SUPPLIED TEXT >>
+ + + + +

Visits to Britain’s shops saw an “unprecedented” decline in the last two months – worse even than at the height of the financial crisis – new figures show.
Footfall was down by 3.3% in April compared with last year following a 6% drop in March, resulting in a slump of 4.8% over the two periods combined, says the report from the British Retail Consortium (BRC).
That was worse than the 3.8% decline seen over March and April 2009, according to data company Springboard, which compiled the figures.
Separate figures from Visa also painted a gloomy picture, showing overall consumer spending down 2% in April – failing to recover at all from its performance in March despite an upturn in pay growth and an improvement in the weather.
Retailers have been struggling amid a squeeze on household finances as wages have struggled to keep pace with inflation, while the freezing weather earlier in the year has also taken its toll.
Toys R Us and Maplin have been among the casualties of the bleak conditions on the high street, while in latest developments, Sky News revealed over the weekend that discounter Poundworld was to be put up for sale.
Diane Wehrle, marketing and insights director at Springboard, said: “Not since the depths of recession in 2009 has footfall over March and April declined to such a degree, and even then the drop was less severe.”

+ + + + +

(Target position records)
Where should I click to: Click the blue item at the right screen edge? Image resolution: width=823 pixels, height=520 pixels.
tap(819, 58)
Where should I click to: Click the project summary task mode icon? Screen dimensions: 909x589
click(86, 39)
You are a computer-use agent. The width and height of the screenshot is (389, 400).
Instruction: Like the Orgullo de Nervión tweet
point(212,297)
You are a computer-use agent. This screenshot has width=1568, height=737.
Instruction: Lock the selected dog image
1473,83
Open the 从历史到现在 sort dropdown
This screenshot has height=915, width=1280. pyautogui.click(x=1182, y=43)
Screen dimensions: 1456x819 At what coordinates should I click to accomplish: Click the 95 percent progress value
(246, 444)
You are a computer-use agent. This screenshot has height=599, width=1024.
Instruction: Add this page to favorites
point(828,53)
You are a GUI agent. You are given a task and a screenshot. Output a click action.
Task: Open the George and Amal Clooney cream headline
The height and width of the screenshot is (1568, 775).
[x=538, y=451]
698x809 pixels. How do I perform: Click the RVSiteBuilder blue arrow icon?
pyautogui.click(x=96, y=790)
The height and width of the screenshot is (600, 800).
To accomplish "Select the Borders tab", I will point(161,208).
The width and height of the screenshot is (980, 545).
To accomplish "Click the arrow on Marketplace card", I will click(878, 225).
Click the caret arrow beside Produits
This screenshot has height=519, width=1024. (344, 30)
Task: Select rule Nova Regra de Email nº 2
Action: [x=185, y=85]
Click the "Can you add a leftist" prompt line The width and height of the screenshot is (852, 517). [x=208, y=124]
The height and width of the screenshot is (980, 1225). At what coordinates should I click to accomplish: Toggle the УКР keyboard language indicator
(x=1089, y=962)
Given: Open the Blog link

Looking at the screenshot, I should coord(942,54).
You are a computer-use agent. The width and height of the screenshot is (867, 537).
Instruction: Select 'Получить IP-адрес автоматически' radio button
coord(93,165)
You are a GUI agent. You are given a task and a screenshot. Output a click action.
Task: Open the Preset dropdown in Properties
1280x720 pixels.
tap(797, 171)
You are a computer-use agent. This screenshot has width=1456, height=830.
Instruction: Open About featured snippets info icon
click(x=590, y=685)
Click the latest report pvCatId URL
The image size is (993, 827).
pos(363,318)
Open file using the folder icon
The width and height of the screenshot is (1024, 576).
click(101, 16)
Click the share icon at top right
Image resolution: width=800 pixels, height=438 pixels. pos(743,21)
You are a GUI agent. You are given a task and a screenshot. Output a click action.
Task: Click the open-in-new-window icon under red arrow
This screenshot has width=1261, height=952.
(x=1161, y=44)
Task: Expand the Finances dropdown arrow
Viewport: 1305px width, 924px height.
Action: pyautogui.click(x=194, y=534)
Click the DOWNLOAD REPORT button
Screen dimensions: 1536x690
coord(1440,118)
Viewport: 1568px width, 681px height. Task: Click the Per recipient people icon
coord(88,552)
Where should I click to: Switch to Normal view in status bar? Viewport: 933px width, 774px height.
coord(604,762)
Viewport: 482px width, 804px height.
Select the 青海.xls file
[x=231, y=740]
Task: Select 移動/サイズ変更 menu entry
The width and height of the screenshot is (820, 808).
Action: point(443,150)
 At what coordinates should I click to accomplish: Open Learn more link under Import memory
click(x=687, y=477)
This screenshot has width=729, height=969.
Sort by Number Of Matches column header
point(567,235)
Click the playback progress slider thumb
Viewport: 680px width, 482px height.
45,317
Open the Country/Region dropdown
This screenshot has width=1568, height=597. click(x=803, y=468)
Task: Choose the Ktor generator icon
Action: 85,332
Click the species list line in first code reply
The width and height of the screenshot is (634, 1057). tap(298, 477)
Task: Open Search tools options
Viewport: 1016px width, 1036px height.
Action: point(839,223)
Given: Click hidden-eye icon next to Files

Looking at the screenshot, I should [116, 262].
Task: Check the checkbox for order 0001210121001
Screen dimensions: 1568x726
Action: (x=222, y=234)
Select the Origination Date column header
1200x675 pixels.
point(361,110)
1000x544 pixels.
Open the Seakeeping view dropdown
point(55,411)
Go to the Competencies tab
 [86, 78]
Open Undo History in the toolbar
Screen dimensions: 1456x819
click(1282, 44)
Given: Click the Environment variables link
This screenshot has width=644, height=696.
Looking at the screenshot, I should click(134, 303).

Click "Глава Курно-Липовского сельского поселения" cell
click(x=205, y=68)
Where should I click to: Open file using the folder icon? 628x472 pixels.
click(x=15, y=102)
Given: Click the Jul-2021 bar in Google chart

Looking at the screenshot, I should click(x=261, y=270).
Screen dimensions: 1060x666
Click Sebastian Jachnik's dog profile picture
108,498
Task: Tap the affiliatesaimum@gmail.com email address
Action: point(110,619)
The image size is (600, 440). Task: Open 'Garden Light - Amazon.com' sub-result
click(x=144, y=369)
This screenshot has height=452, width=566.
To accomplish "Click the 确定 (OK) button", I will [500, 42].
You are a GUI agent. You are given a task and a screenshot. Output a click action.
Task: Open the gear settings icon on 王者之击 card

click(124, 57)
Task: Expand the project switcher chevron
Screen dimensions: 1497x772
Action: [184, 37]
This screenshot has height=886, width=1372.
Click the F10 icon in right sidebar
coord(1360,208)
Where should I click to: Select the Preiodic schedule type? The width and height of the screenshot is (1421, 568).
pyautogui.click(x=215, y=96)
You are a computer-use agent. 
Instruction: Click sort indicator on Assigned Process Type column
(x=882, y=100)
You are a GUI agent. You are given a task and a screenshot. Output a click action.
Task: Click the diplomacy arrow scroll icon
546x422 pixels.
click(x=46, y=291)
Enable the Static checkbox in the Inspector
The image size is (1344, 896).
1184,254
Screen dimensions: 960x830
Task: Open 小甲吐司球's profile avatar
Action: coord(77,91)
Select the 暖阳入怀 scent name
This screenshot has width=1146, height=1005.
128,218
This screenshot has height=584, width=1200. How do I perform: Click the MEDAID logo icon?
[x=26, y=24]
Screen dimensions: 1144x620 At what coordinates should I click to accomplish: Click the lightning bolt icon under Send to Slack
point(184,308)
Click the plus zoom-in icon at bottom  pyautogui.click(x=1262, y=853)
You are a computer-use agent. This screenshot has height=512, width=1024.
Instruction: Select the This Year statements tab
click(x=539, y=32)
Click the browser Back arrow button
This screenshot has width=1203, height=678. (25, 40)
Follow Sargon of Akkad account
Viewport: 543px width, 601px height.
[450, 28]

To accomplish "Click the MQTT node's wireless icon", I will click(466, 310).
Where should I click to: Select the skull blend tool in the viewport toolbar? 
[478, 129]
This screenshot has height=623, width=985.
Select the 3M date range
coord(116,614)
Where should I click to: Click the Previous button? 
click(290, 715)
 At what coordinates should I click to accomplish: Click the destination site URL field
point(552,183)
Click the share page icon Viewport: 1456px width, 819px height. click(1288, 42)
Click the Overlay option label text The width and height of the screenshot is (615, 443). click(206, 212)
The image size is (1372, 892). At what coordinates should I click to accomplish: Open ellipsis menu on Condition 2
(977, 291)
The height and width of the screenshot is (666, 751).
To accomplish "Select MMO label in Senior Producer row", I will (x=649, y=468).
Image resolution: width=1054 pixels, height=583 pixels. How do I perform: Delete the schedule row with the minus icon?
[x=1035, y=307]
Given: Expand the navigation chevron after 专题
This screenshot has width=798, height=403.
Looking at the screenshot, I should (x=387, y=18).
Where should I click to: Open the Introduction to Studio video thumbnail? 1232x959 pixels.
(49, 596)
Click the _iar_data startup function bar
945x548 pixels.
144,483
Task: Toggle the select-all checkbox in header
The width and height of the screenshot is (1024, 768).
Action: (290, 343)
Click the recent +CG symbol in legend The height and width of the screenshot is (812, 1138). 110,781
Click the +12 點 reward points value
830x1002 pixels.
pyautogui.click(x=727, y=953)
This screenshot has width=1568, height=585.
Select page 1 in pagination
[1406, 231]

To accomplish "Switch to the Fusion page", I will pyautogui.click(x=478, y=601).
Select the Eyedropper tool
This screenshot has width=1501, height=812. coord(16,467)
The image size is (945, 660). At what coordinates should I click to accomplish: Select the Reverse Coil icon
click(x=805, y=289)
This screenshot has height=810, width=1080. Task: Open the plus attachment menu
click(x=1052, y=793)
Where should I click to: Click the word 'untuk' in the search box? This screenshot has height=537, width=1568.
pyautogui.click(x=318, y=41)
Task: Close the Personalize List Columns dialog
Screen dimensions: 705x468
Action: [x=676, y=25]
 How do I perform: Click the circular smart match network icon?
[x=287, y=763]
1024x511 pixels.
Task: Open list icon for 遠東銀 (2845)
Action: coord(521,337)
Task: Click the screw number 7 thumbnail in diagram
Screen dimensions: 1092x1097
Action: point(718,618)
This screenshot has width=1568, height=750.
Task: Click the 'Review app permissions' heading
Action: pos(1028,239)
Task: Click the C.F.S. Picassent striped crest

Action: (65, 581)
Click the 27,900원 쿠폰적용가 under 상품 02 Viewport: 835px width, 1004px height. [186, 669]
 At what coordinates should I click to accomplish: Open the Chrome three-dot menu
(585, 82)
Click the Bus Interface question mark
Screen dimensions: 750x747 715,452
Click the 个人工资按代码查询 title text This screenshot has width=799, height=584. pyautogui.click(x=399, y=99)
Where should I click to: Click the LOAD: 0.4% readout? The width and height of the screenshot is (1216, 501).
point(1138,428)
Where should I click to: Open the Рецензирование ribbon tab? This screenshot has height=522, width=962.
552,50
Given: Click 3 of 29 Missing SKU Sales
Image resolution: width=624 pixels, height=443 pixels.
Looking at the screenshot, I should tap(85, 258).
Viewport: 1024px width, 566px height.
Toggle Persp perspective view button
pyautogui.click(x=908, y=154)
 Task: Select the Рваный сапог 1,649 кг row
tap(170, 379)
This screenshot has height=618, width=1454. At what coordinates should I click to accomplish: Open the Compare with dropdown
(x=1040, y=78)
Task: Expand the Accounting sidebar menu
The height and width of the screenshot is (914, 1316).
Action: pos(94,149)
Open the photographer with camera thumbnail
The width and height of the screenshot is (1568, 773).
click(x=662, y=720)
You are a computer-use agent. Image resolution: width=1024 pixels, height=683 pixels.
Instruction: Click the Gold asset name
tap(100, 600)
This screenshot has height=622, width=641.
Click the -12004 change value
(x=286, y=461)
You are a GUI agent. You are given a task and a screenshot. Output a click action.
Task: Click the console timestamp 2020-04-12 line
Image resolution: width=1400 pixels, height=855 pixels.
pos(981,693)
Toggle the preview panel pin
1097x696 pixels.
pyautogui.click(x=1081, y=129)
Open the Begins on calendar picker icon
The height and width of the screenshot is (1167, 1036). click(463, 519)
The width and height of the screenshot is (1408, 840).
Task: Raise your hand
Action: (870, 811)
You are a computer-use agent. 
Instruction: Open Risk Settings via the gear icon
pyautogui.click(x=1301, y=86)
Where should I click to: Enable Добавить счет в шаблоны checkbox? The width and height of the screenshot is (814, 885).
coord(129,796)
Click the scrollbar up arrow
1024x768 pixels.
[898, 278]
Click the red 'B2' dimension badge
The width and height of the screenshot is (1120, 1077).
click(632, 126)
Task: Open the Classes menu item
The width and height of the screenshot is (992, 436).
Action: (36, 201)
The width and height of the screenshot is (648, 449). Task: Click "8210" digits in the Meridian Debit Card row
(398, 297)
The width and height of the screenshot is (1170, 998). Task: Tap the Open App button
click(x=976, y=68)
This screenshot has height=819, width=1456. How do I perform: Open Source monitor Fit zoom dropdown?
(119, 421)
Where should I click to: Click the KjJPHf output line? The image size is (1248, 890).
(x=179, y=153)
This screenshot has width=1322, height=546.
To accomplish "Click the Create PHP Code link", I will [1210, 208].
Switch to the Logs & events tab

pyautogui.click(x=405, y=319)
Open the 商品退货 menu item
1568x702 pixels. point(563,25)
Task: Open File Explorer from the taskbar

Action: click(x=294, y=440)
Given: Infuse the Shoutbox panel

+ + + + +

In the article on British shop footfall, what was the combined decline in footfall over March and April?

RESULT BELOW >> Footfall fell by 4.8% over the two months combined.